**Given exercise A**
In the comment thread about vampire books, what genre besides vampires does coneycat say they aren't especially interested in?
**Given exercise B**
Write what comes next in the comment thread about vampire books, picking up after its final sentence.

**Page**
★ ★ ★ ★

Please, please, please consider them.
[info]coneycat wrote:
Mar. 26th, 2008 10:45 am (UTC)
The thing is, I'm not saying there's no merit in vampire books (except for... you know which one) but I've tried several over the years and they do nothing for me. I'm not interested in vampires like some people are not interested in certain specialty mysteries, so I think I'll leave them alone.

The other (weird) thing is, I'm also not especially interested in historical fiction, even though I really like to read history. So maybe we can put this down to my own oddness and leave it at that!
[info]libraryman wrote:
Mar. 26th, 2008 10:24 pm (UTC)
All right, all right! Uncle, uncle! I give, I give! ;-)

Seriously, I suppose I do know what you mean. There are some genres that I can't get into, too, but it's not for a lack of trying.

OK, let's leave it at this: if you ever get the urge to try either vampires or historical fiction again, then these will be there waiting for you. But I will otherwise stop harping about them.

Until some other post might require a response. But "inept" would not.
[info]green_knight wrote:
Mar. 26th, 2008 01:17 pm (UTC)
My reaction to the characters in Those Who Hunt the Night was different - James really pushes my buttons, and, well, what do I say, Oxford Don - I grok all the rest of the stuff around him, and I think that in this case, the death of an innocent works, because a) it drives home the point that all this spying and stuff isn't 'a game'; and b) the main character could develop real empathy with the vampires - he'd done the same, only not on the same scale, which made it harder for him to condemn them.

★ ★ ★ ★

**Records supplied**
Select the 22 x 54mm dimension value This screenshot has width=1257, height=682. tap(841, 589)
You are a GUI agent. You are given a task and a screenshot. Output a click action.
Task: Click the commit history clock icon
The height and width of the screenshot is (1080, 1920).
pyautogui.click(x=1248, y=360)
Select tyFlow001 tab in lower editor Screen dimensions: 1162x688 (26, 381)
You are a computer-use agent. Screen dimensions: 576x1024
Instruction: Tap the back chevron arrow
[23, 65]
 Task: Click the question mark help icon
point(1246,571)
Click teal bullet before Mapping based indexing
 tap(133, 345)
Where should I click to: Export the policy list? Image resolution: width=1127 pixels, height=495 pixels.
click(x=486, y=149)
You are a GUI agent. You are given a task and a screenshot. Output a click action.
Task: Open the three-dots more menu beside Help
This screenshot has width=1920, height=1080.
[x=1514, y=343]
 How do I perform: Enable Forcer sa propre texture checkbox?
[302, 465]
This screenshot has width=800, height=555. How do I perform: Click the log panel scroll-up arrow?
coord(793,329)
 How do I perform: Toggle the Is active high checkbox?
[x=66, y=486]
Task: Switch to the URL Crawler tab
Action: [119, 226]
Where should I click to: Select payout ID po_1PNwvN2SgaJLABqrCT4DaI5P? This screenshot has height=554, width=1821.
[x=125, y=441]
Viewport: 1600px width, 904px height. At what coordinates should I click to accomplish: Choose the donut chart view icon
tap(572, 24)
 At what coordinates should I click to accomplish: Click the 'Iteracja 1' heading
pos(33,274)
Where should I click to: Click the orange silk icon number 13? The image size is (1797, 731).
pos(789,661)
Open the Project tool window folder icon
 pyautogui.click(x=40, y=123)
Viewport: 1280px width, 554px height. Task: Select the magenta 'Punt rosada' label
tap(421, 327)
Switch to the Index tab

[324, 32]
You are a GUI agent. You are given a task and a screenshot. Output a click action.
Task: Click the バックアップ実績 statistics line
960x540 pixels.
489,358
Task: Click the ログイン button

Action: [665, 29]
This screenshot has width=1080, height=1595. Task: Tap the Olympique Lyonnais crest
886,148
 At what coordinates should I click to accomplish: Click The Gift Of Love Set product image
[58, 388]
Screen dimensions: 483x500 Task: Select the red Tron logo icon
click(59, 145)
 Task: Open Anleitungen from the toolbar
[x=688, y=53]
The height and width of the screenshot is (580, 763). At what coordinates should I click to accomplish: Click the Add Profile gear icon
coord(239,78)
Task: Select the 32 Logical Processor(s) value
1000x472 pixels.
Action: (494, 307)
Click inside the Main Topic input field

★ ★ ★ ★

**Task answer A**
Historical fiction.

**Task answer B**
As for the hanging onto life, I suppose it stays a habit. For me, part of the important development was precisely that Simon seemed to regain part of his humanity, to remember that he had wanted to live forever, not be undead forever; and some of his choices were positively unvampiric.

(Travelling with the Dead did not work for me on many levels. Not that I hadn't wanted to see Simon again, but...no. Not one of her strongest books by a far margin.)

You seem to feel towards Vampires as I feel towards Romance novels. I've read ones that came highly reccommended by people who like that sort of things; and the things they see in them didn't do much for me, and the things they can happily overlook were major turnoffs for me, and my verdict was that I was wasting my time trying to look for the one I could enjoy among the hundreds of (well-written, highly praised) I wouldn't. My chances of finding enjoyable books in other genres are much higher, so why bother?

[info]coneycat wrote:
Mar. 26th, 2008 01:23 pm (UTC)
My chances of finding enjoyable books in other genres are much higher, so why bother?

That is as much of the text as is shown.